▸ **AIM**:
Answer these questions from the forum thread on clamping jigs:
(a) What does the first poster plan to dedicate a miter gauge to?
(b) How many corners come with the new MLCS band clamp?
(c) What job do the spring clamps come in handy for, according to tomp913?

▸ **TEXT PROVIDED**:
Gene, great information, thank you. I am going to dedicate a miter gauge to these jigs, and I am sure that end result will be more than adequate. I would really like to see pictures of your templates for you SCMS.


----------



## tomp913 (Mar 7, 2014)

Although it's a little aggravating to set up initially, the new MLCS band clamp with "adjustable" corners works very well for clamping multi-sided frames. It comes with four corners, but additional sets can be purchased. It came in handy when I was making production lots (four at a time) of my turtle planter - after being set to the correct size, it was relatively easy to remove and move to the next frame.

I've also had good luck with the spring clamps https://www.amazon.com/Collins-Miter-Spring-Pliers-Clamps/dp/B00EXU3APA/ref=pd_sim_469_2?_encoding=UTF8&psc=1&refRID=XGAX9389GR5F2FH98FW8 the set I have has a variety of sizes, and comes in handy gluing returns on trim and so forth.

▸ **MATERIAL PROVIDED**:
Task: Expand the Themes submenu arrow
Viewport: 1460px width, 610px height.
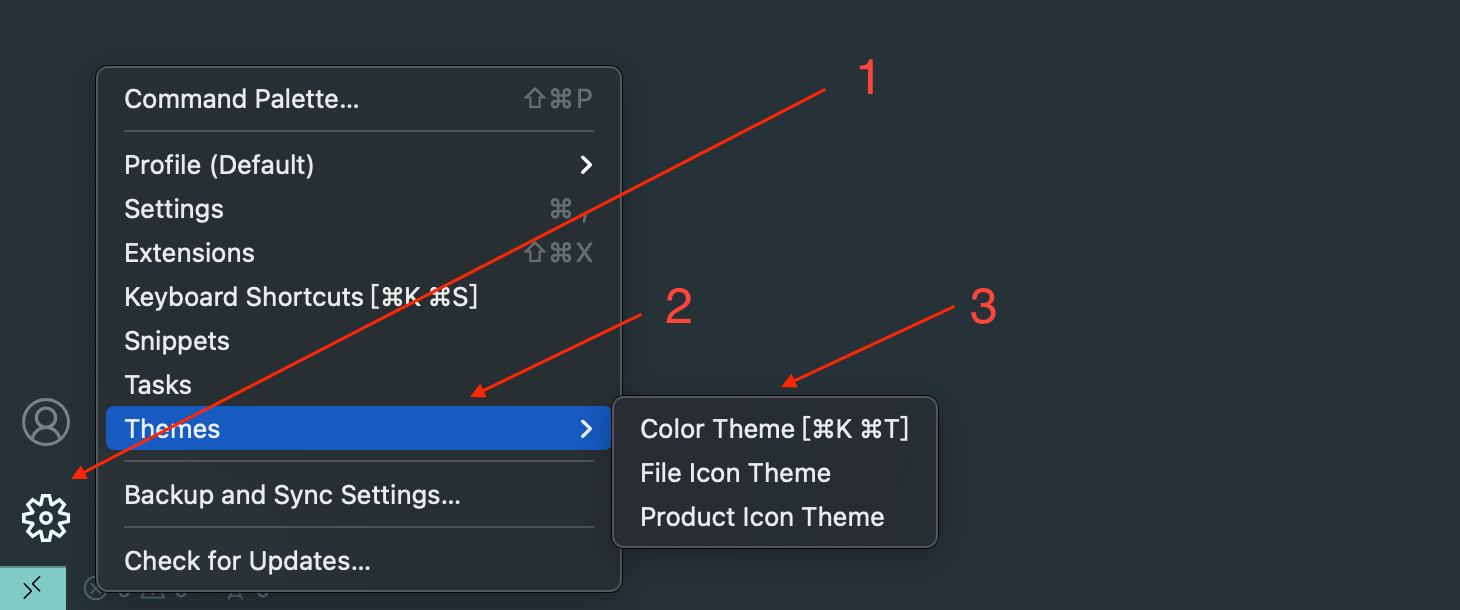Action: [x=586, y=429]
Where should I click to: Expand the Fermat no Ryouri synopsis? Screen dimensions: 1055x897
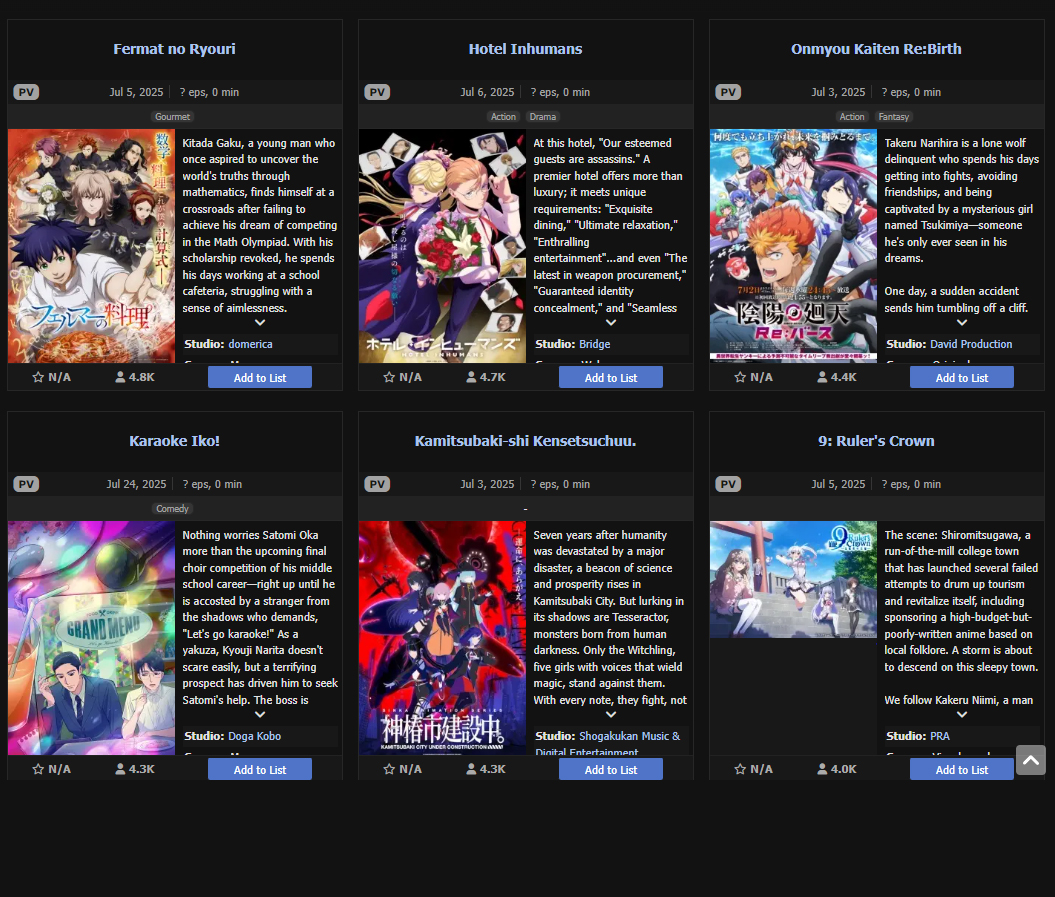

▸ **WRITTEN SOLUTION**:
(a) These jigs.
(b) Four.
(c) Gluing returns on trim and so forth.